Timing- The movement was loud, exceptional, powerful, artistic, but did not break through a core of American middle-class sensibility in which the dull, conformist values of the 50s carried through to the 70s and 80s. Competitive capitalist societies and especially climax societies like the USA in this period granted substantial benefits to the loyalty and obedience of its subjects, many of which had formed concrete notions of life and purpose in the 40s and 50s. These people were "Great Society" foot soldiers, calm, religious, reserved, and not at all fazed or seduced by radicalism. America was the most powerful nation on Earth, and people's standard of living was increasing exponentially. 60s radicalism was but a pimple on the bosom of a Beauty Queen.
Pop Culture- Consumerism was inescapable as a component of the growth of the philosophy. The 60s was a feedback loop of culture feeding on culture, music, art, but fundamentally, youthful naivety and energy. Capitalism co-opted the alternative structures and neutralized the creative/destructive energy within the philosophical framework. It was OK to dress, talk, and act like the Weather Underground, but its patent illegality was not fashionable and during the course of the 60s the corporate structures, driven by a market for the trappings of radicalism, found a way to bank the profits it promised, co-opting the message and creating legions of false practicioners with no philosophical basis for belief or real advocacy.
Bad Plan- The radicals were not organized for politcal power, and this limited any chance they had at changing culture. The anarchism of belief meant that their group was headed for social ghettoization, again a poor choice of tactic when competing with material capitalism. Revolution didn't make it to the ballot box. The cultural institutions repelled its advances out of hand. I would say it was the failure of idealism which produced the 70s and ascendent yuppie capitalism of the 80s, since acitvism became anathema when rotated out of pop culture favor. Liberal radicalism was bred out of people when they were confronted with physical and deep-seated cultural beliefs.
I think there is alot to learn from these experiences when thinking about the transition from cheap to scarce energy, and the formation of lifestyle and lifeways in personal terms. A lot of pioneering work in the business of turning one's back on civilization in general was accomplished and fleshed out in this period. The struggle of counterculture thinking and acting within consensus culture will always be a primary problem for people who want to "think different". The key is honest and thorough examination of its failures. The positive aspects of radicalism are not problematical and mostly personal in affect.

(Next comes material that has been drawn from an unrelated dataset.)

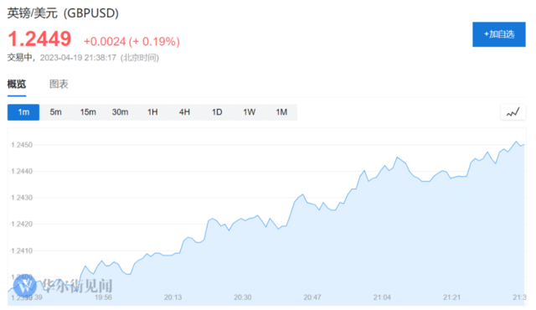Click the 21:04 time axis label
Screen dimensions: 536x310
tap(382, 297)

The simple reason for the fact that the status quo is not dead can be summed up easily: GDP. Too many people have too much investment in this system to abandon it. The market is truly a Frankenstein's monster, the Invisible Hand its manifestation. Revolution requires a recipie of several things, one being discontent and disaffection, so revolution can't be expected by the mass status quo until the whole scheme hits a very low point, and those who find more value in change outnumber those whose vested interests repel attmepts at change.